Annesinin kendisine, “SİGUAŞE” diyerek seslenmesi istemine genç
kızın;
“Sipse teku pıtov
Sıdevuştov kıvos-one”
(“Taşıdığım bu az bir can ile ben sana nasıl kaynanam diyerek
seslenebilirim” diye çağrıştırılıyor.)
Evlilik esnasında doğan çocukların sağlıklı olmaları, fiziksel
görünümlerinin muntazam oluşu ve eşlerin birbirlerini aşk
derecesinde sevmeleri istenilen ve arzu edilendi.
Adige Halk Pedagojisi'nde birbirlerini seven ve bundan mutluluk
duyan eşlerin, evliliklerinin yaşamın en güzel oluşumlarından
olduğuna özellikle dikkat çekilir. Bu ideali eski Adige
söylencelerinde fazlasıyla görmekteyiz.
“Hımsad Yikhebar”, “Guaşeğeğım Yikhebar”, “Camboletim
Yikhebar”, “Hımsad Yivored”, “Guaşeğeğım Yiğıbze”,
“Khesey” ve benzeri materyallerde, isteyerek yapılmayan evliliğin
olumsuzluğuna işaret edilmektedir. “Khesey” denilen Gıbze’de
aşağıda yer alan örneğine benzer anlatımlar yer almaktadır.
“Kalbimde sevgi olmasızın kollarında olduğum,
Ecelim oldun sen bana”
Yine benzer materyallerde görülen odur ki, karşılıklı sevgi ve
aşkla bezenmiş evliliğin tarafları arasında, yaşamları süresince
meydana gelen dargınlıkların, anlaşmazlıkların taraflardan birinin
sorunun çözümü için olumlu gayret sarf etmesi neticesinde son
bulduğudur.
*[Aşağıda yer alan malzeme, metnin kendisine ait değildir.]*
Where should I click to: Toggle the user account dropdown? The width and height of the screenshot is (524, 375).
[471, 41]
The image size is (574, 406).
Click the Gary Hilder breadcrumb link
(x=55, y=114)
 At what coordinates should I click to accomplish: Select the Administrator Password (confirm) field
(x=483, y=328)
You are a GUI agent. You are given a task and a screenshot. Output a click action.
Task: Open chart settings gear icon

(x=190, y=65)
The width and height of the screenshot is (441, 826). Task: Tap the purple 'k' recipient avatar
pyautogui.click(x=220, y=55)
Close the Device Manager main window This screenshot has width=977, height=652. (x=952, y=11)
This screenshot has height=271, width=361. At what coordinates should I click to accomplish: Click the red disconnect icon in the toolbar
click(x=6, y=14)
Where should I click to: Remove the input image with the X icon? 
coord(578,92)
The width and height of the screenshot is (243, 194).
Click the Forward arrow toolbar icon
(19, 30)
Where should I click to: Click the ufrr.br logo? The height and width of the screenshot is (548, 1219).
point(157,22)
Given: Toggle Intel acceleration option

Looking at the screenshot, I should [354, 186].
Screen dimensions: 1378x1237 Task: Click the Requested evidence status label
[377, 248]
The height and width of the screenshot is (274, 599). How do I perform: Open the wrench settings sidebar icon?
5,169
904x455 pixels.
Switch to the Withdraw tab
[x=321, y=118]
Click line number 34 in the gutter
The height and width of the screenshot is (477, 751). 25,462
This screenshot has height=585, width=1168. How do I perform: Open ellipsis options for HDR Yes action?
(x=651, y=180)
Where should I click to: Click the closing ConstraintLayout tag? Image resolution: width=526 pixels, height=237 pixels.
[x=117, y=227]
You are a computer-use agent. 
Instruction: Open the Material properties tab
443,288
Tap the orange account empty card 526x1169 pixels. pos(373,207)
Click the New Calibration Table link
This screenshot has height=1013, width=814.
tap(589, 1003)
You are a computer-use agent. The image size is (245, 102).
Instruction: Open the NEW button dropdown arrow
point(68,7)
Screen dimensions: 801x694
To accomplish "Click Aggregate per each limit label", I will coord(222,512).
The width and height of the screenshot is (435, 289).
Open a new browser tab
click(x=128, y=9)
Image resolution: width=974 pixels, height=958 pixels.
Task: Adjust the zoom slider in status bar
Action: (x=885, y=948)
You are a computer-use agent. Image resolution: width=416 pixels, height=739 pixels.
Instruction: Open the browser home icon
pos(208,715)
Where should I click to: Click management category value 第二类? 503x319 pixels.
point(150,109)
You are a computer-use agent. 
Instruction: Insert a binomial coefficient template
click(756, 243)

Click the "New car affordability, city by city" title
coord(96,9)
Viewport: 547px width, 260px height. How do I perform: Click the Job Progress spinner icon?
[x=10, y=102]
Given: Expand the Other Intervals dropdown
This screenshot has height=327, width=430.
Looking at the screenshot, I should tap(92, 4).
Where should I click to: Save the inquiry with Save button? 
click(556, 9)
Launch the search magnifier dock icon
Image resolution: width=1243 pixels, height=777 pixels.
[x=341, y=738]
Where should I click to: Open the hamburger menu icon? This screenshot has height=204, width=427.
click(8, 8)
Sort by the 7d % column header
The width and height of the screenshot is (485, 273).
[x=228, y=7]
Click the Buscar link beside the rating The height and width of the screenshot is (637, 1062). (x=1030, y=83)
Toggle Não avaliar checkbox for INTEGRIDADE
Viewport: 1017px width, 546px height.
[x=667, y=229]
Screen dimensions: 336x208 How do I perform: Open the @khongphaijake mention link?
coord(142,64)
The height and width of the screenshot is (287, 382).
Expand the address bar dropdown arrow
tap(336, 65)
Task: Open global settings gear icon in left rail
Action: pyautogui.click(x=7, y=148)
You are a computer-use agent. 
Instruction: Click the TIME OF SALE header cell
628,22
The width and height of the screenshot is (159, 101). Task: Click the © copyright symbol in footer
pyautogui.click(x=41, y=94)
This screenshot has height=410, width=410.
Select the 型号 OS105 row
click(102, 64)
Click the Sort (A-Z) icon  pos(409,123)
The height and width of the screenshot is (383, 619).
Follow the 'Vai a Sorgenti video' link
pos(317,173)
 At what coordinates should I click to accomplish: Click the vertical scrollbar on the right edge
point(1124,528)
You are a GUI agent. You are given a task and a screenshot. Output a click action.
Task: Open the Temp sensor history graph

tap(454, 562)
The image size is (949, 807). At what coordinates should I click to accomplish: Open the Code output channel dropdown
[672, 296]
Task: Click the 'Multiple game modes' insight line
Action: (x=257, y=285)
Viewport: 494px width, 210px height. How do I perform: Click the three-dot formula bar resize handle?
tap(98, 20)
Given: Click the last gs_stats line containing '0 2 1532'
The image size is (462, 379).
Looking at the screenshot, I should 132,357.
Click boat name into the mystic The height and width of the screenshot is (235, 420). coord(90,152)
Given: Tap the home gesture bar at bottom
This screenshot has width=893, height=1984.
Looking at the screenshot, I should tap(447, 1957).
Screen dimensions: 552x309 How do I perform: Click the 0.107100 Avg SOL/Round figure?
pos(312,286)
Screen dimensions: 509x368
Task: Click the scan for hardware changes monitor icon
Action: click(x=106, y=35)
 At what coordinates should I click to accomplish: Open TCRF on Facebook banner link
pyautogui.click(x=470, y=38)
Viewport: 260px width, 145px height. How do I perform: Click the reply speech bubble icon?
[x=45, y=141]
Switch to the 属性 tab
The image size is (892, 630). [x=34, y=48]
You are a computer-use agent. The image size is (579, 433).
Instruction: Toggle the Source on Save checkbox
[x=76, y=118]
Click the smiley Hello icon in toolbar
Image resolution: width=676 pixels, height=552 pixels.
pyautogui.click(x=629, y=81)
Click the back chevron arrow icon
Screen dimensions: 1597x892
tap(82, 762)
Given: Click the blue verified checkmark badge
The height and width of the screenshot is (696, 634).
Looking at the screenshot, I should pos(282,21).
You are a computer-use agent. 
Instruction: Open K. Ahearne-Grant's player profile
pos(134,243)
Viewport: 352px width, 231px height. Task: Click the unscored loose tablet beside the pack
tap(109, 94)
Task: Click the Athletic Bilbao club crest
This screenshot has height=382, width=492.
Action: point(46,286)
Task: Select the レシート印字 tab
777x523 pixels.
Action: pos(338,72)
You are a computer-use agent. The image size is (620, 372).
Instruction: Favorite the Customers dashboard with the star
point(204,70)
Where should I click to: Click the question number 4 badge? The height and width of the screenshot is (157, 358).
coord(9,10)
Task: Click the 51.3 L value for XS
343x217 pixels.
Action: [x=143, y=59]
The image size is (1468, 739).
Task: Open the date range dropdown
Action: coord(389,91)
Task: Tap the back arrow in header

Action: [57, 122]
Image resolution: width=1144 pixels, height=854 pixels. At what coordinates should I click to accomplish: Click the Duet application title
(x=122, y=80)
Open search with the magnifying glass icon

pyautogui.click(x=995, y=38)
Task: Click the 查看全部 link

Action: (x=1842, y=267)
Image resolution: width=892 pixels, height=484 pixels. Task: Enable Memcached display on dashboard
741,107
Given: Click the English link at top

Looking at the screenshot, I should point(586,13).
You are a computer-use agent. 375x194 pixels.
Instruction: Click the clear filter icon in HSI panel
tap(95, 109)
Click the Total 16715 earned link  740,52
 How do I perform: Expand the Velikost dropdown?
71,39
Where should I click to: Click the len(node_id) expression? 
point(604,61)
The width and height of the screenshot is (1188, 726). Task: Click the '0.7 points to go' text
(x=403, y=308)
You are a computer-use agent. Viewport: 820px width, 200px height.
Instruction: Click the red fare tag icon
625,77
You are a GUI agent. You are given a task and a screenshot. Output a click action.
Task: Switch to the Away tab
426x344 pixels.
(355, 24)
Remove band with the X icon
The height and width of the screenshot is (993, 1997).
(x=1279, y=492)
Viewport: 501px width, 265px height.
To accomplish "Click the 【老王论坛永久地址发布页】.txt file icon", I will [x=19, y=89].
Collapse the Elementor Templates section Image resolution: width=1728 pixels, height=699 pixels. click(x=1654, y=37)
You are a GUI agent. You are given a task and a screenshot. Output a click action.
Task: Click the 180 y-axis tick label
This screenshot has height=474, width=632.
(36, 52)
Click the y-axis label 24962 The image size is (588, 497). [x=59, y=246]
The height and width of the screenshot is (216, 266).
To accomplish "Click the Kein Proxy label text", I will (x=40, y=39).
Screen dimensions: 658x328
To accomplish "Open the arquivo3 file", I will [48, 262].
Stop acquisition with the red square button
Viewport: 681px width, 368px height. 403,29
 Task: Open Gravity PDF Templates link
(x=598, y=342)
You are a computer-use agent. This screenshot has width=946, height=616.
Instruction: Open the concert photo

Bu tür yaklaşımların daha çok kadının hamileliği
döneminde sergilenmesi gerektiği düşünülmekte ve doğacak çocuğun
sağlıklı bir bedene sahip olması açısından önem arz ettiği
bilinmektedir.
Çocuğun doğmasıyla ailenin oluşumunu tamamladığı söz konusudur. Bu
dönemde yine ebeveynlerin birbirlerine sevgi ve saygılarını
esirgemeksizin göstermeleri gerekiyordu.
İdeal evliliğin temelinde aşkın, sevginin ve saygının yattığını
söyleyebiliriz. Adigelerin sosyal yaşamlarında kendilerin
ideal olarak gördükleri evliliğin, yukarıda anlatılanlarla
örtüştüğünü rahatlıkla söyleyebiliriz. Bir çok etnografik belge
gösteriyor ki, Adige genç kızları eşlerini seçmede rahat ve
özgürdüler. Tüm bu bilgi ve gelişmeler doğrultusunda Adigelerin
aile kurumuna verdikleri önemi kavrayabilir ve uygulamaların
yöntemlerinin doğruluğunu tastiklediğini görebilirsiniz.
Ancak süreç içerisinde var olan sınıfsal katmanların
temsilcilerinin benzeri bakış açıları olmadığını da bilmekteyiz.
Zira Pşı-Vork egemenlerinin yaşam sürdüğü zamanlarda “Adige
Xhabze”sine uygun düşmeyen bir çok olumsuz uygulamanın olduğunu
bilmekteyiz. Ama Adige halkı bunları olağanlaştırmadı ve zamanla
doğru olan uygulamalar yaşam bularak hükmünü sürdürdü.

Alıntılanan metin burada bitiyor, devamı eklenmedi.